World-first studies by Plant and Food Research, published in the journal Current Biology today, effectively prove that subtle genetic mutations are the reason why we smell things differently, if even at all.
While this had been known anecdotally, the science behind the theory had not been properly investigated, co-author Dr Richard Newcomb said.
"We kind of had the idea that if there was a kind of genetic component to the ability to smell, that might under-pin or help explain why different people might like certain foods and not like others," he said.
"And then we thought this information might be useful for helping market New Zealand's food products internationally."
The 10 sample odorants the team used were all Kiwi export items, among them kiwifruit, wine and dairy.
"Unfortunately, what we found was the frequency of these genes are equally distributed around the world, so there was not so much power in helping our exporters in that way."
The researchers tested nearly 200 people for their sensitivity for 10 different chemical compounds that occur in foods and searched through the subjects' genomes for areas of the DNA that differed between people who could smell a given compound compared to people who could not.
This approach - known as a genome-wide association study - is widely used to identify genetic differences, such as between healthy and diseased individuals in the hope of identifying genes that underpin certain diseases, namely diabetes or cancers.
They found that for four of the 10 odours tested, there was indeed a genetic association, suggesting differences in the genetic make-up determined whether someone could or could not smell these compounds.
The familiar smelling odorants were malt (isobutyraldehyde), apple (b-damascenone), blue cheese (2-heptanone) and beta-ionone, which smelled floral to some and was particularly abundant in violets.

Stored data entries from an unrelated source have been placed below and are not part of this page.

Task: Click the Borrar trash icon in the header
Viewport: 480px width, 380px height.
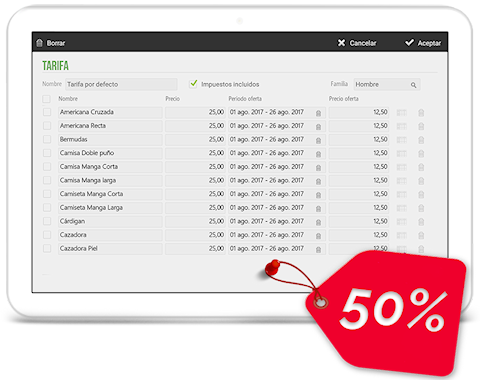Action: [40, 43]
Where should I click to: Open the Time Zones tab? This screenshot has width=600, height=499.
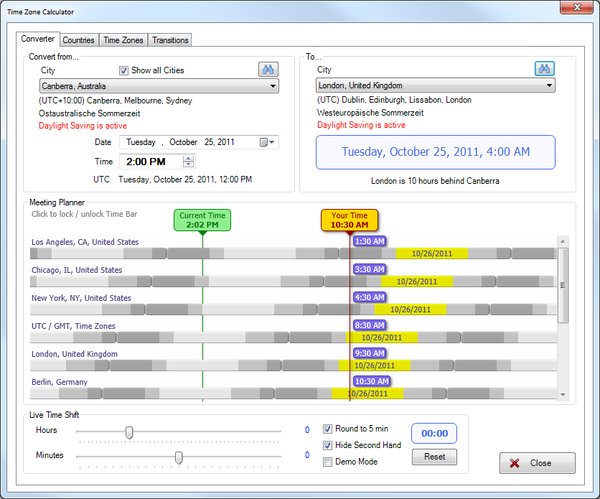(x=123, y=40)
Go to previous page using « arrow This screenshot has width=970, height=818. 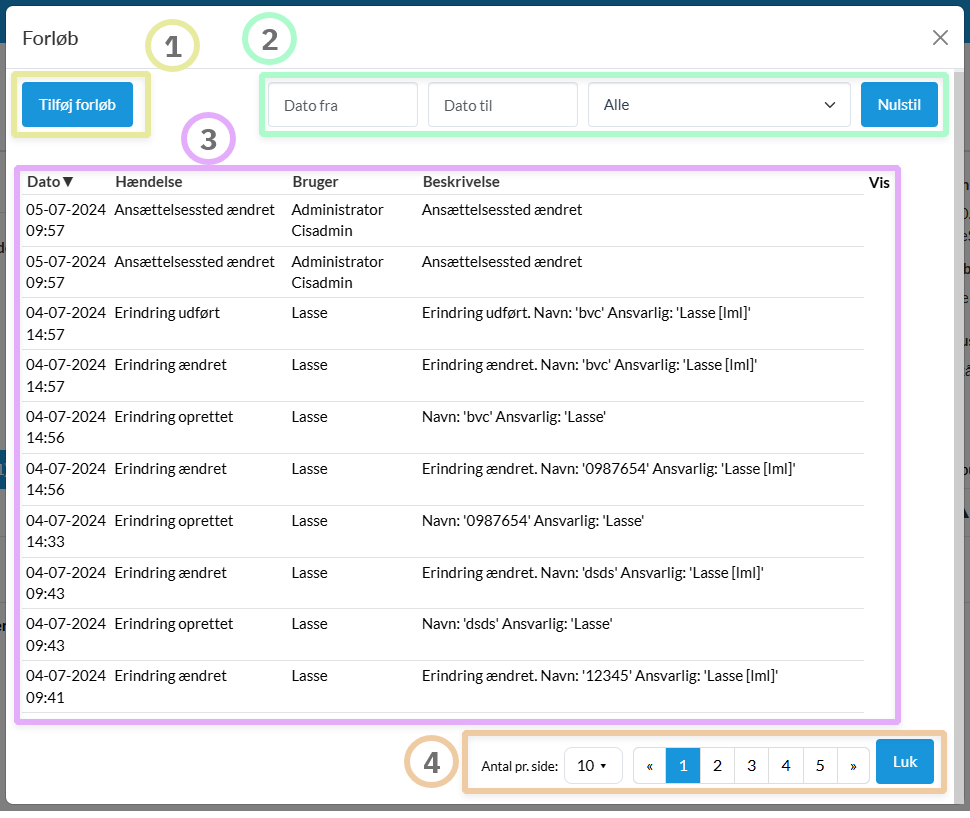[x=650, y=766]
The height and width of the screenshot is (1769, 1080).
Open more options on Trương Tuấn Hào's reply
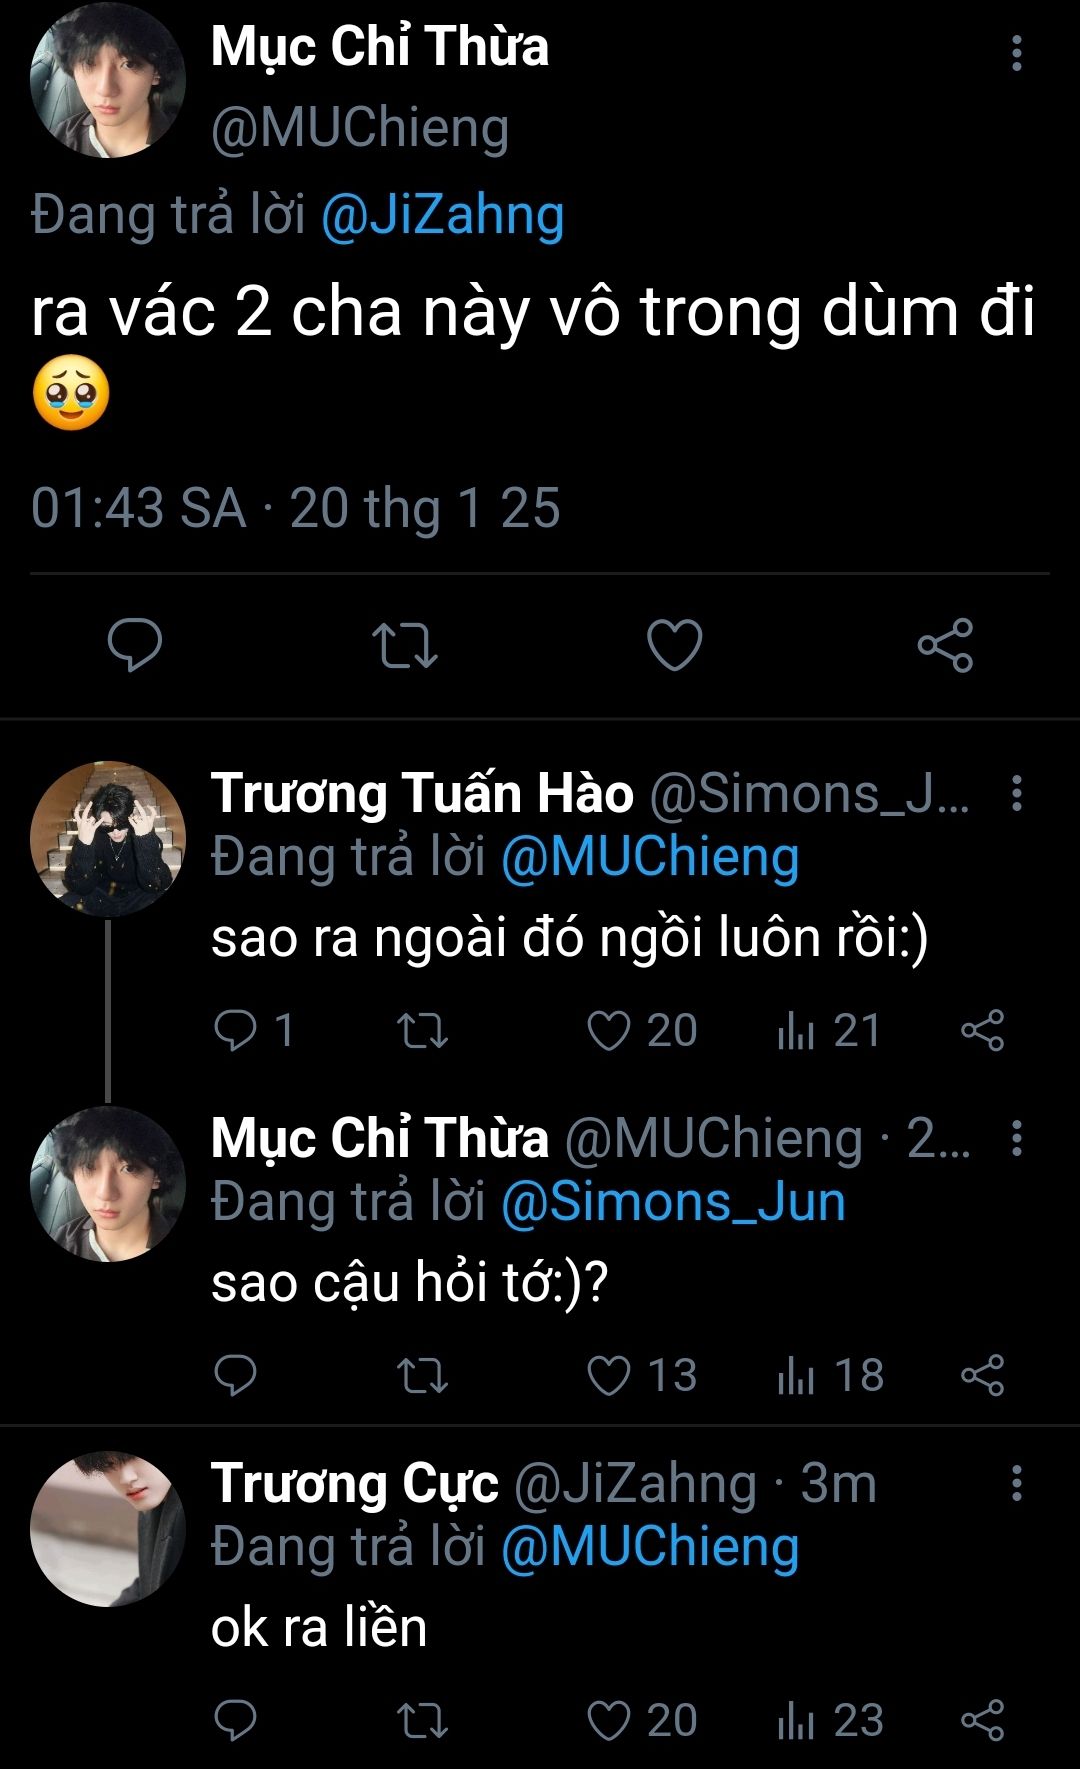pos(1016,793)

The results showed no differences in sensitivities between people in different parts of the world.
Researcher Dr Jeremy McRae said his team was surprised at how many odours had genes associated with them. "This might mean that when people sit down to eat a meal, they each experience it in their own personalised way."
The genetic variants that cause us to smell differently all lie within or near genes that encoded so-called odorant or olfactory receptors, of which humans have about 400.
The odorant receptor molecules sit on the surface of sensory nerve cells in our nose, and when they bind a chemical compound drifting through the air, the nerve cell sends an impulse to the brain, leading to the perception of a smell.
Dr Newcomb said knowing the compounds people can sense in foods, soaps, detergents and other goods would have an influence on the development of future products.
Stop and smell the ... violets?
Keen to see how you smell differently to others around you? Buy a bunch of violets.
"I predict there are some people that can smell violets and some that can't," Dr Richard Newcomb said.
In the case of b-ionone, the smell associated closely with violets, the Plant and Food Research team managed to pinpoint the mutation in the odorant receptor gene OR5A1 that underlay the sensitivity to smell the compound and perceive it as a floral note.
They found people who aren't as good at smelling b-ionone also describe the smell differently as sour or pungent, and are less likely to find it pleasant.
What's more, the genetic variant also affected whether people chose certain foods, such as chocolate or orange juice, that were spiked with b-ionone; there, the more sensitive group reacted differently to the floral smell in food.